_Input data:_
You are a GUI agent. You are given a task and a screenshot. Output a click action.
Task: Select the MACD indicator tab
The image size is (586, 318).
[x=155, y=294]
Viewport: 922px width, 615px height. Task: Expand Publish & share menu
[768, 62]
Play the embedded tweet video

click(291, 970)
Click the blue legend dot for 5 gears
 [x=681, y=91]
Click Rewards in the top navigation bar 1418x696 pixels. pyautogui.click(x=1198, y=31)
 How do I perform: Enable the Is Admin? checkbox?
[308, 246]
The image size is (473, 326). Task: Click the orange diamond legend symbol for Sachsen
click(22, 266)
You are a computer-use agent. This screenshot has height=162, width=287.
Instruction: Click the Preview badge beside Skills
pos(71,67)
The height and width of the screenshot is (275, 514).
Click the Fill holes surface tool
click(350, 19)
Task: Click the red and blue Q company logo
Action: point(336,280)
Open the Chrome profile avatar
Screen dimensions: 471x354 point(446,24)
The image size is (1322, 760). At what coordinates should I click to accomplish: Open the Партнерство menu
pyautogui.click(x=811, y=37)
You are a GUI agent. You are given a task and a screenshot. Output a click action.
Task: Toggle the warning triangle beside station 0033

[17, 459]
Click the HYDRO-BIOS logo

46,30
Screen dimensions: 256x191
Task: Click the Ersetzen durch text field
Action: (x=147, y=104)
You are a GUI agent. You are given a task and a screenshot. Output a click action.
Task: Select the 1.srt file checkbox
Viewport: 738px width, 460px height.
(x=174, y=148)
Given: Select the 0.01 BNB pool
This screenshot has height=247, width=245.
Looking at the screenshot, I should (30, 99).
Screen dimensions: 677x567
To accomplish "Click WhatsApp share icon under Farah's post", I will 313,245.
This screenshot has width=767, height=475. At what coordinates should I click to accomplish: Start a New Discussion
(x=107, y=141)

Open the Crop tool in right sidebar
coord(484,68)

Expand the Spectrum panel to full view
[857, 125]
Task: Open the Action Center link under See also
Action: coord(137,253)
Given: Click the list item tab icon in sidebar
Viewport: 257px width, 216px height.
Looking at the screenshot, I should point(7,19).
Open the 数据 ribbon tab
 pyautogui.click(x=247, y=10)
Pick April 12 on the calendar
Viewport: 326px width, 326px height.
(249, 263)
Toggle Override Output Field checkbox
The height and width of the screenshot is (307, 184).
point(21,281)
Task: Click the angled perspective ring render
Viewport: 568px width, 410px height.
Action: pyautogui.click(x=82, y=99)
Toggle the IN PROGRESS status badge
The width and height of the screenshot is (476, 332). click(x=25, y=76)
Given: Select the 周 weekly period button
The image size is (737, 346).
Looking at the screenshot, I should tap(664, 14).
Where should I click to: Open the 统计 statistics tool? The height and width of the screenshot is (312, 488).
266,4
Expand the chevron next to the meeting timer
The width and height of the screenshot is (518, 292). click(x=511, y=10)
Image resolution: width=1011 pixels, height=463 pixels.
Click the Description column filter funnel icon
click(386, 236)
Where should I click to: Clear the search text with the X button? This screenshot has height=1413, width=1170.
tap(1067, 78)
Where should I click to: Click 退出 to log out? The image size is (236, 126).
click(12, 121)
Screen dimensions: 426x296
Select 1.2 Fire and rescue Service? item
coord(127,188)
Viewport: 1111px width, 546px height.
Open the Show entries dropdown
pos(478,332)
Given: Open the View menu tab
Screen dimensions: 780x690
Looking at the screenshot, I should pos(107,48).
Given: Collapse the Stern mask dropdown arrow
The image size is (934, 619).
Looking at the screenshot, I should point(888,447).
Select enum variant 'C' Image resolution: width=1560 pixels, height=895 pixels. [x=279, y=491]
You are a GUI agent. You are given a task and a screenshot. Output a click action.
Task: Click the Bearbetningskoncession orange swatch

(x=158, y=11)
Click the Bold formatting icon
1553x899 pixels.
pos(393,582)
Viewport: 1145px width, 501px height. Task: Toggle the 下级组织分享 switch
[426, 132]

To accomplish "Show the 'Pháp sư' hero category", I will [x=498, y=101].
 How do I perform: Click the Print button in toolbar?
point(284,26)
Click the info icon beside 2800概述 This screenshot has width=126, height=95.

_Problem to solve:_ What you hand back must match the records above exactly.

_Output of the task:_
You are a GUI agent. You are given a task and a screenshot. Output a click action.
Task: Select the MACD indicator tab
The image size is (586, 318).
[x=155, y=294]
Viewport: 922px width, 615px height. Task: Expand Publish & share menu
[768, 62]
Play the embedded tweet video

click(291, 970)
Click the blue legend dot for 5 gears
 [x=681, y=91]
Click Rewards in the top navigation bar 1418x696 pixels. pyautogui.click(x=1198, y=31)
 How do I perform: Enable the Is Admin? checkbox?
[308, 246]
The image size is (473, 326). Task: Click the orange diamond legend symbol for Sachsen
click(22, 266)
You are a computer-use agent. This screenshot has height=162, width=287.
Instruction: Click the Preview badge beside Skills
pos(71,67)
The height and width of the screenshot is (275, 514).
Click the Fill holes surface tool
click(350, 19)
Task: Click the red and blue Q company logo
Action: point(336,280)
Open the Chrome profile avatar
Screen dimensions: 471x354 point(446,24)
The image size is (1322, 760). At what coordinates should I click to accomplish: Open the Партнерство menu
pyautogui.click(x=811, y=37)
You are a GUI agent. You are given a task and a screenshot. Output a click action.
Task: Toggle the warning triangle beside station 0033

[17, 459]
Click the HYDRO-BIOS logo

46,30
Screen dimensions: 256x191
Task: Click the Ersetzen durch text field
Action: (x=147, y=104)
You are a GUI agent. You are given a task and a screenshot. Output a click action.
Task: Select the 1.srt file checkbox
Viewport: 738px width, 460px height.
(x=174, y=148)
Given: Select the 0.01 BNB pool
This screenshot has height=247, width=245.
Looking at the screenshot, I should (30, 99).
Screen dimensions: 677x567
To accomplish "Click WhatsApp share icon under Farah's post", I will 313,245.
This screenshot has width=767, height=475. At what coordinates should I click to accomplish: Start a New Discussion
(x=107, y=141)

Open the Crop tool in right sidebar
coord(484,68)

Expand the Spectrum panel to full view
[857, 125]
Task: Open the Action Center link under See also
Action: coord(137,253)
Given: Click the list item tab icon in sidebar
Viewport: 257px width, 216px height.
Looking at the screenshot, I should point(7,19).
Open the 数据 ribbon tab
 pyautogui.click(x=247, y=10)
Pick April 12 on the calendar
Viewport: 326px width, 326px height.
(249, 263)
Toggle Override Output Field checkbox
The height and width of the screenshot is (307, 184).
point(21,281)
Task: Click the angled perspective ring render
Viewport: 568px width, 410px height.
Action: pyautogui.click(x=82, y=99)
Toggle the IN PROGRESS status badge
The width and height of the screenshot is (476, 332). click(x=25, y=76)
Given: Select the 周 weekly period button
The image size is (737, 346).
Looking at the screenshot, I should tap(664, 14).
Where should I click to: Open the 统计 statistics tool? The height and width of the screenshot is (312, 488).
266,4
Expand the chevron next to the meeting timer
The width and height of the screenshot is (518, 292). click(x=511, y=10)
Image resolution: width=1011 pixels, height=463 pixels.
Click the Description column filter funnel icon
click(386, 236)
Where should I click to: Clear the search text with the X button? This screenshot has height=1413, width=1170.
tap(1067, 78)
Where should I click to: Click 退出 to log out? The image size is (236, 126).
click(12, 121)
Screen dimensions: 426x296
Select 1.2 Fire and rescue Service? item
coord(127,188)
Viewport: 1111px width, 546px height.
Open the Show entries dropdown
pos(478,332)
Given: Open the View menu tab
Screen dimensions: 780x690
Looking at the screenshot, I should pos(107,48).
Given: Collapse the Stern mask dropdown arrow
The image size is (934, 619).
Looking at the screenshot, I should point(888,447).
Select enum variant 'C' Image resolution: width=1560 pixels, height=895 pixels. [x=279, y=491]
You are a GUI agent. You are given a task and a screenshot. Output a click action.
Task: Click the Bearbetningskoncession orange swatch

(x=158, y=11)
Click the Bold formatting icon
1553x899 pixels.
pos(393,582)
Viewport: 1145px width, 501px height. Task: Toggle the 下级组织分享 switch
[426, 132]

To accomplish "Show the 'Pháp sư' hero category", I will [x=498, y=101].
 How do I perform: Click the Print button in toolbar?
point(284,26)
Click the info icon beside 2800概述 This screenshot has width=126, height=95.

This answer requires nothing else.